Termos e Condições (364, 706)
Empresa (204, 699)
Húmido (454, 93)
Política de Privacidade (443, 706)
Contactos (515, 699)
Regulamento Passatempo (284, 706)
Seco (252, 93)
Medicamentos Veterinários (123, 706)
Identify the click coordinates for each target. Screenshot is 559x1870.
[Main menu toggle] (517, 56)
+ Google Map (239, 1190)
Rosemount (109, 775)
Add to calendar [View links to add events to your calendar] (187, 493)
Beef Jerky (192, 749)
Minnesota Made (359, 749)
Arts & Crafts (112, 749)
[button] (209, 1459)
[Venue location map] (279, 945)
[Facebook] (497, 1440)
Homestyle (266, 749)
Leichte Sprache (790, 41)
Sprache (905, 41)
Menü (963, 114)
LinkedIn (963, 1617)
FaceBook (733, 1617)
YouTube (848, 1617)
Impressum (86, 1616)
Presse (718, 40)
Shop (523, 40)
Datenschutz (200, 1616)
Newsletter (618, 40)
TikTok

Work to do
Convert the listing above into a JSON list of strings, with one string for each line and blank lines omitted.

Written response
[
  "Termos e Condições (364, 706)",
  "Empresa (204, 699)",
  "Húmido (454, 93)",
  "Política de Privacidade (443, 706)",
  "Contactos (515, 699)",
  "Regulamento Passatempo (284, 706)",
  "Seco (252, 93)",
  "Medicamentos Veterinários (123, 706)",
  "Identify the click coordinates for each target. Screenshot is 559x1870.",
  "[Main menu toggle] (517, 56)",
  "+ Google Map (239, 1190)",
  "Rosemount (109, 775)",
  "Add to calendar [View links to add events to your calendar] (187, 493)",
  "Beef Jerky (192, 749)",
  "Minnesota Made (359, 749)",
  "Arts & Crafts (112, 749)",
  "[button] (209, 1459)",
  "[Venue location map] (279, 945)",
  "[Facebook] (497, 1440)",
  "Homestyle (266, 749)",
  "Leichte Sprache (790, 41)",
  "Sprache (905, 41)",
  "Menü (963, 114)",
  "LinkedIn (963, 1617)",
  "FaceBook (733, 1617)",
  "YouTube (848, 1617)",
  "Impressum (86, 1616)",
  "Presse (718, 40)",
  "Shop (523, 40)",
  "Datenschutz (200, 1616)",
  "Newsletter (618, 40)",
  "TikTok"
]